**EXERCISE GOAL:**
Any image found in the entries is to be skipped; the rest is returned word for word.

----

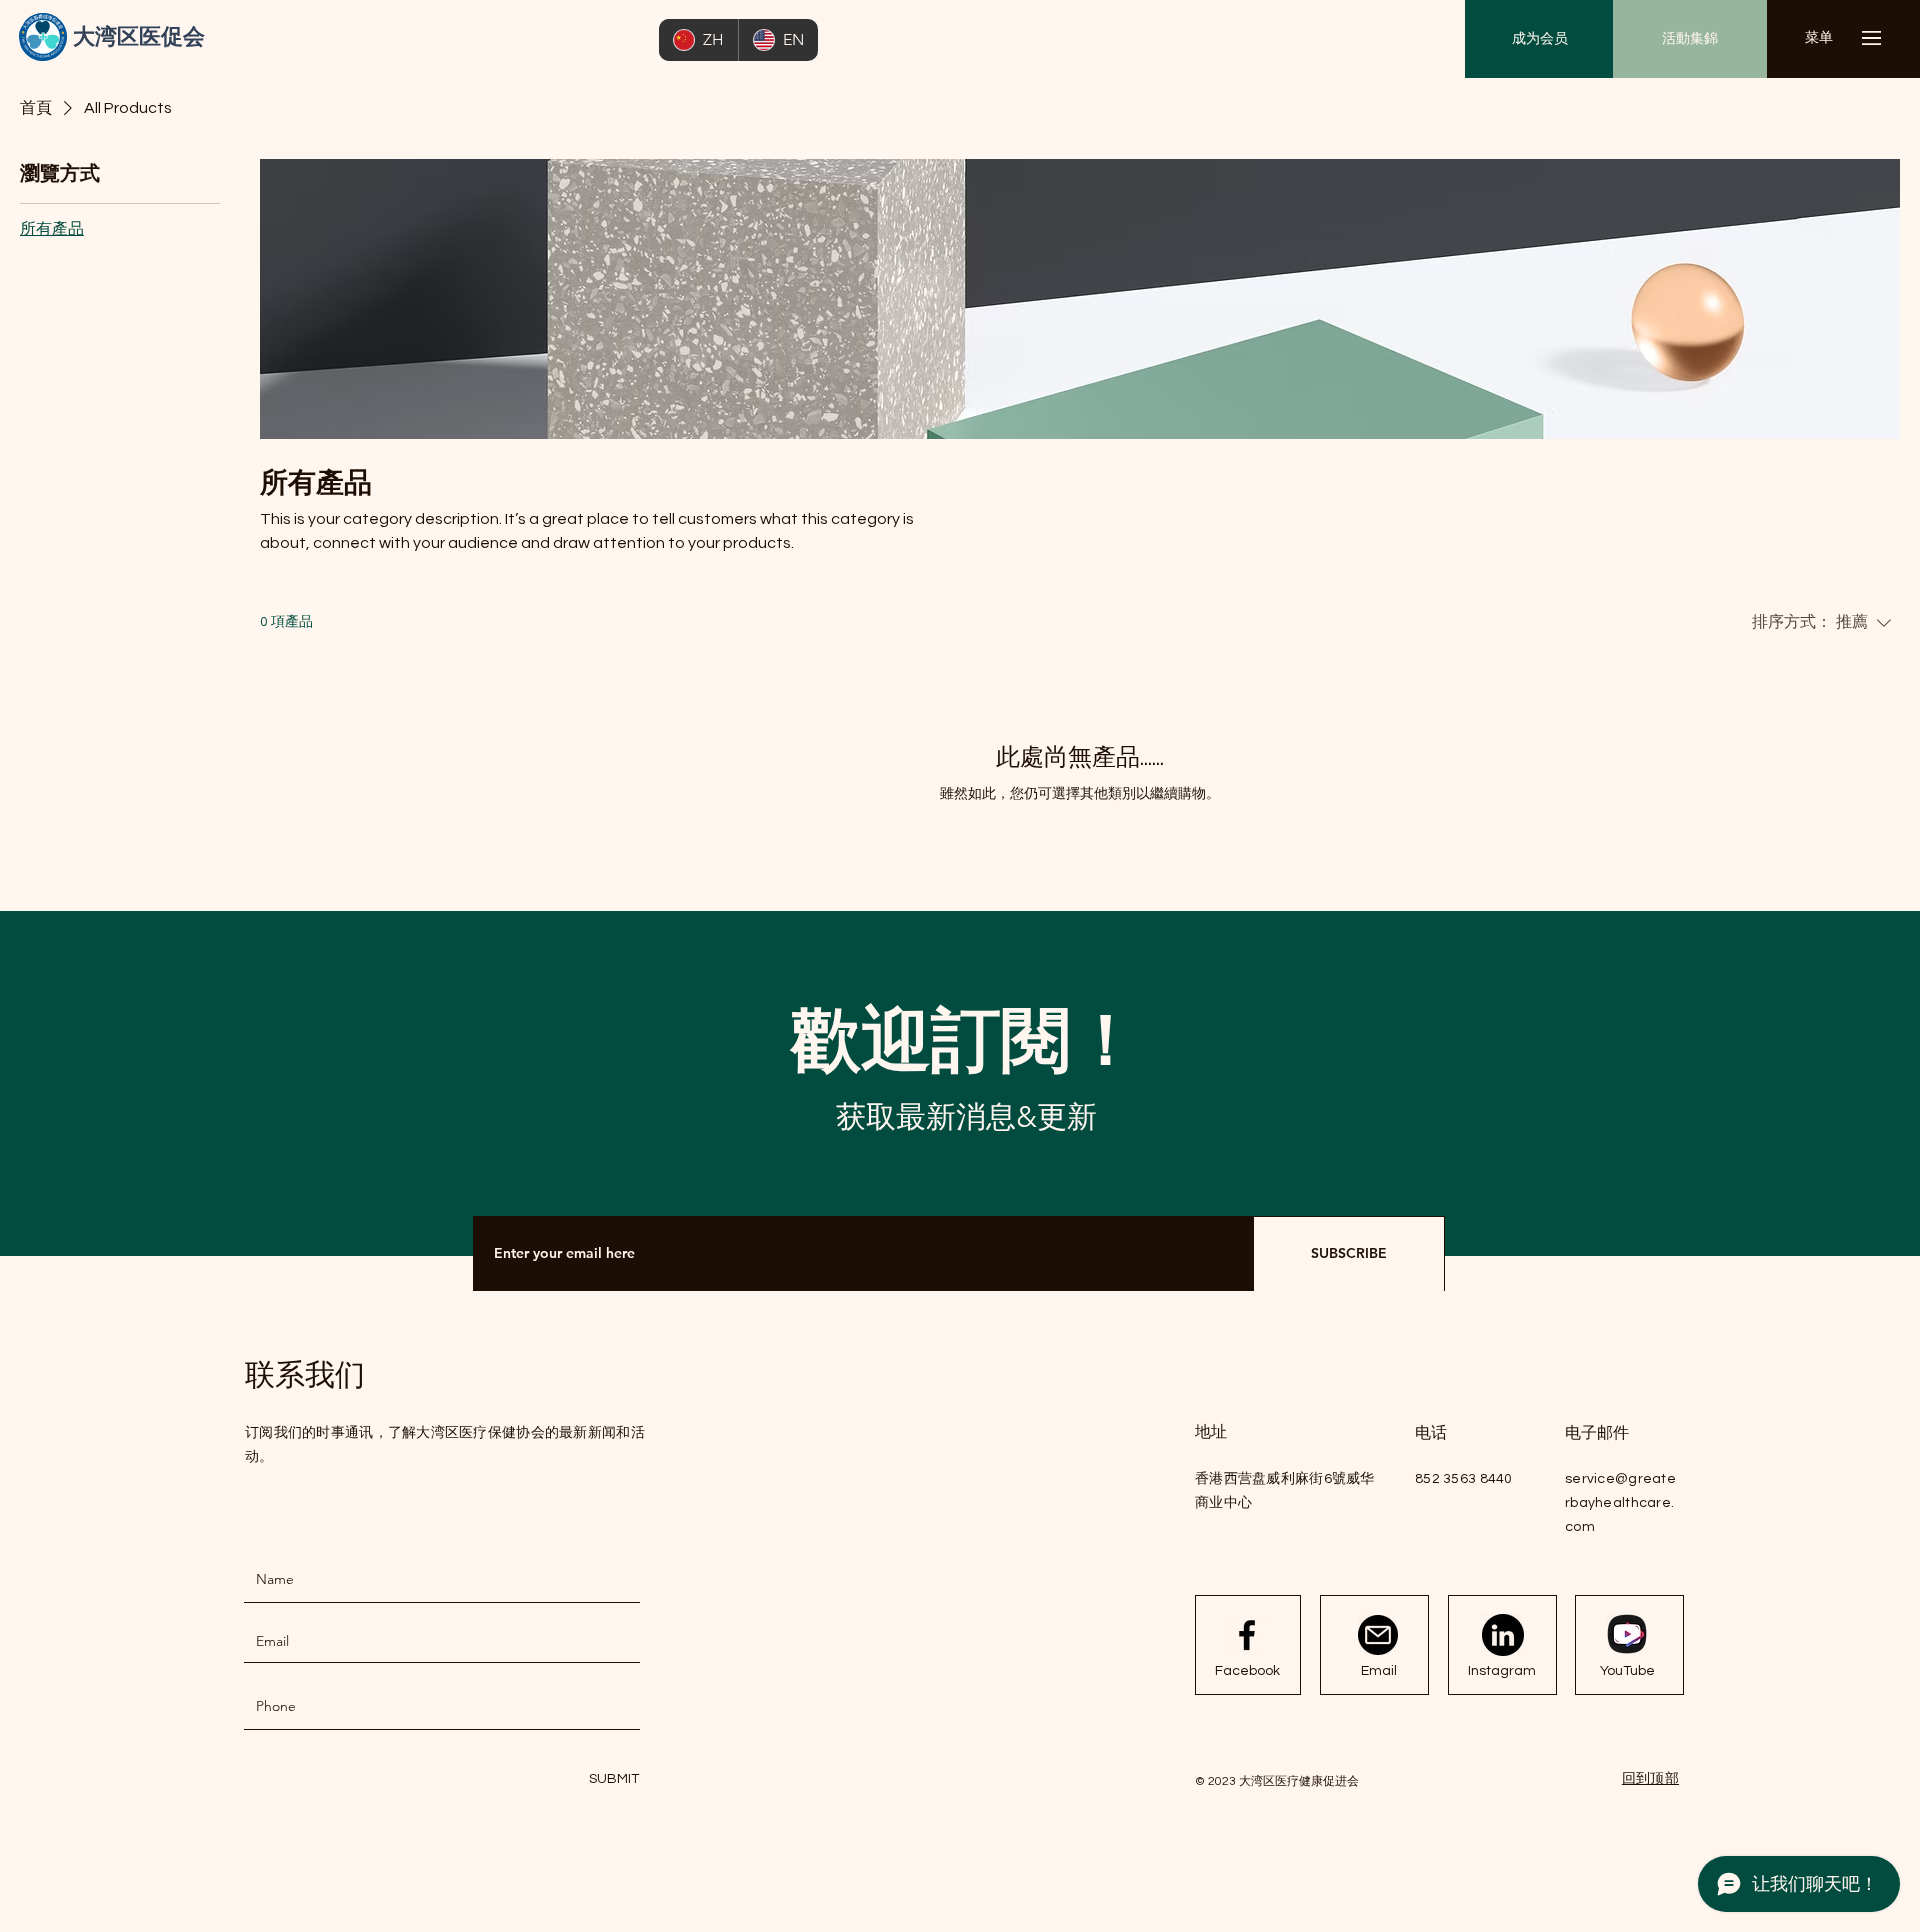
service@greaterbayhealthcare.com (1620, 1503)
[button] (1818, 38)
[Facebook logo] (1247, 1635)
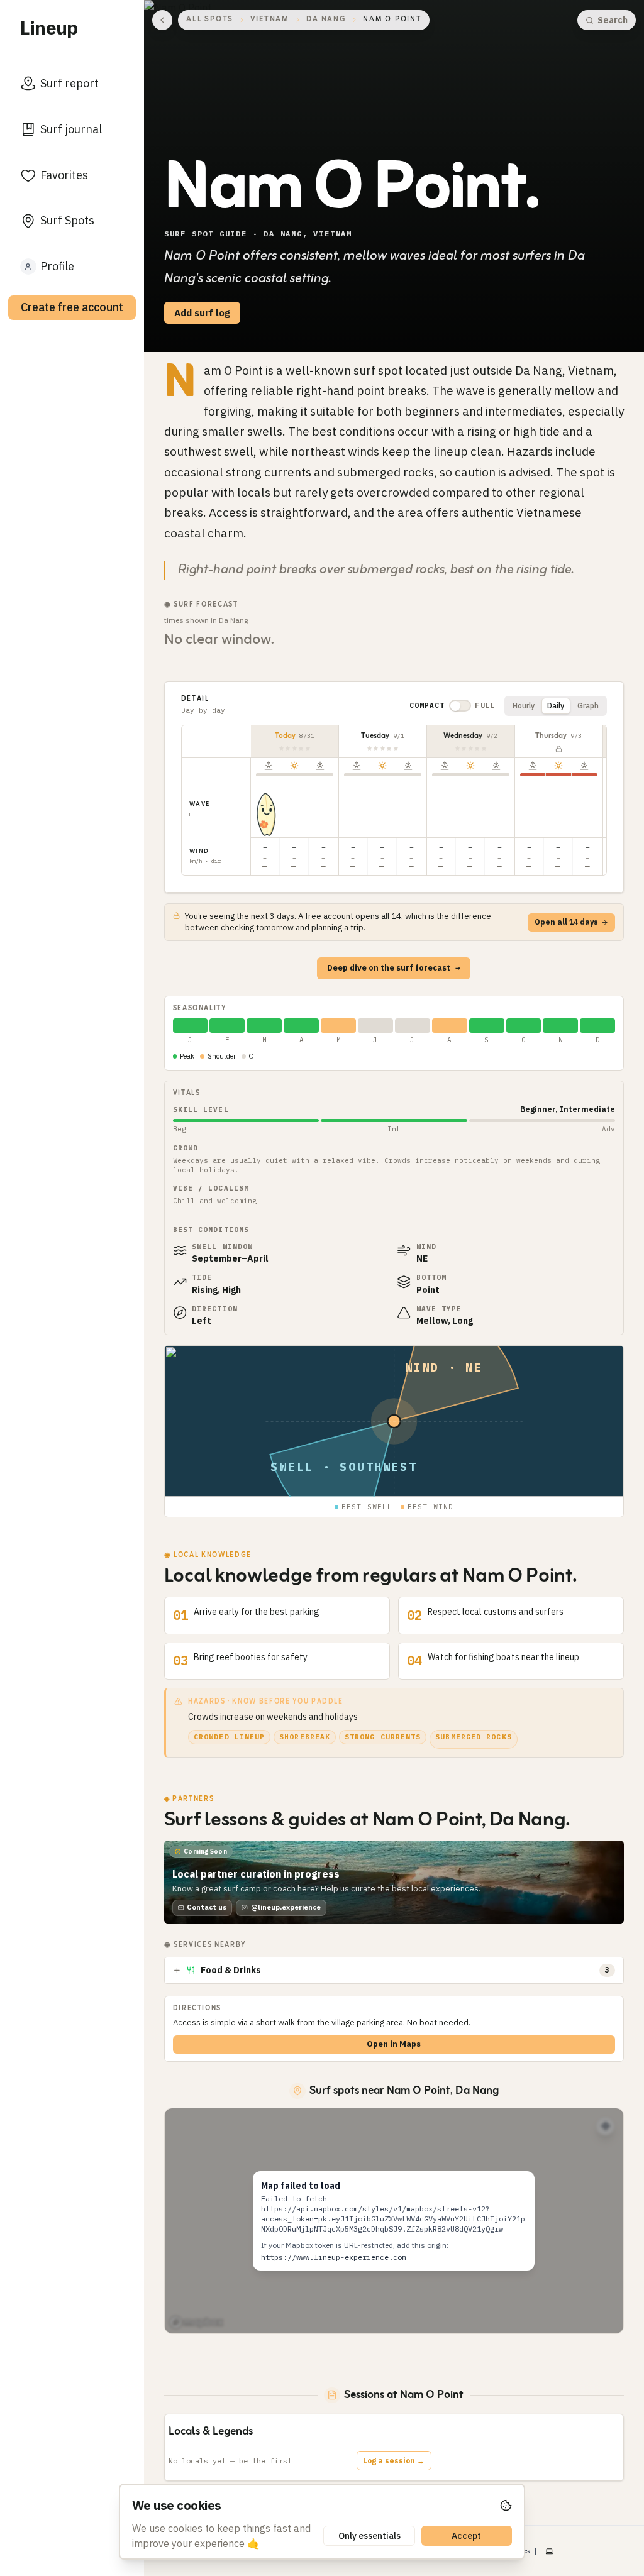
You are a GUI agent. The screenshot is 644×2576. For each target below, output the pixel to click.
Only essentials (369, 2535)
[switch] (460, 706)
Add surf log (202, 313)
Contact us (206, 1907)
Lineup (49, 27)
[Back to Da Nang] (162, 20)
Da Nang (326, 20)
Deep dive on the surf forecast (393, 967)
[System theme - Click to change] (549, 2551)
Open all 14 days (566, 922)
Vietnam (269, 20)
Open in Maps (394, 2044)
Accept (466, 2535)
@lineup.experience (286, 1907)
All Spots (209, 20)
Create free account (72, 307)
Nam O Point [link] (392, 20)
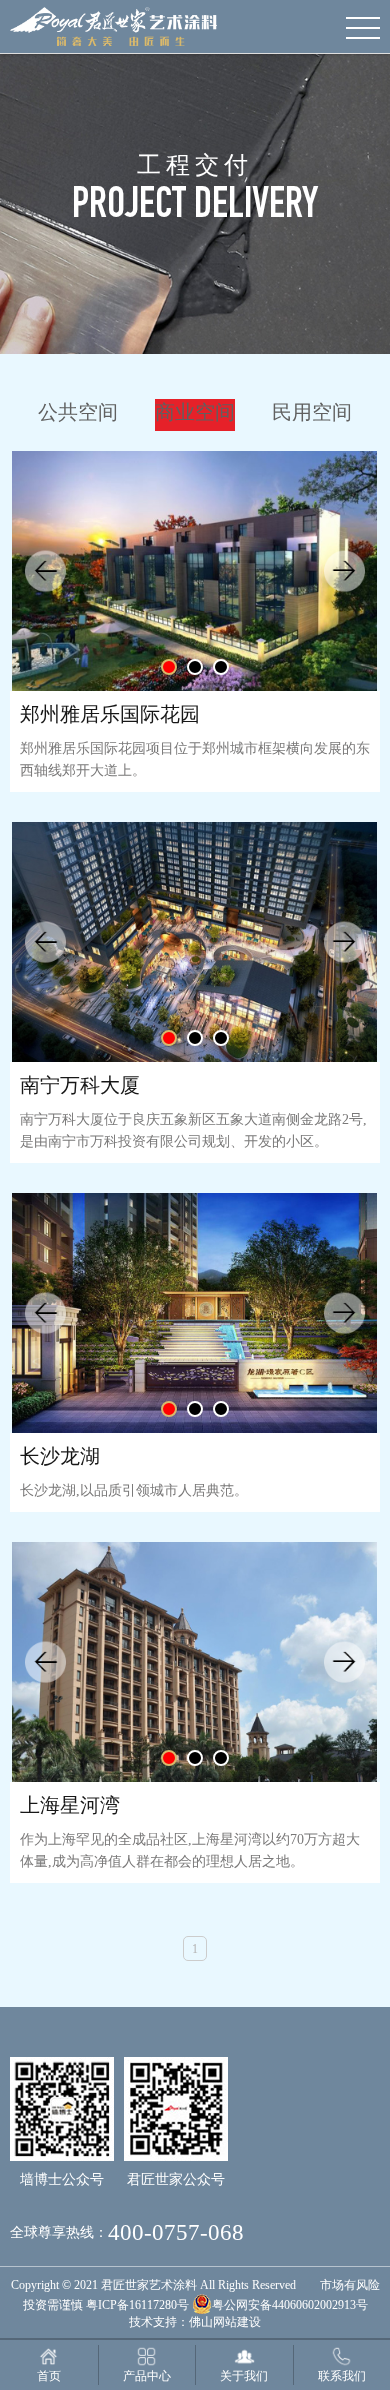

----

**ANSWER SPACE:**
service@greaterbayhealthcare.com (1620, 1503)
[button] (1818, 38)
[Facebook logo] (1247, 1635)
You are a GUI agent. The screenshot is 644×2576. For each target below, output the pixel to click.
Only essentials (369, 2535)
[switch] (460, 706)
Add surf log (202, 313)
Contact us (206, 1907)
Lineup (49, 27)
[Back to Da Nang] (162, 20)
Da Nang (326, 20)
Deep dive on the surf forecast (393, 967)
[System theme - Click to change] (549, 2551)
Open all 14 days (566, 922)
Vietnam (269, 20)
Open in Maps (394, 2044)
Accept (466, 2535)
@lineup.experience (286, 1907)
All Spots (209, 20)
Create free account (72, 307)
Nam O Point [link] (392, 20)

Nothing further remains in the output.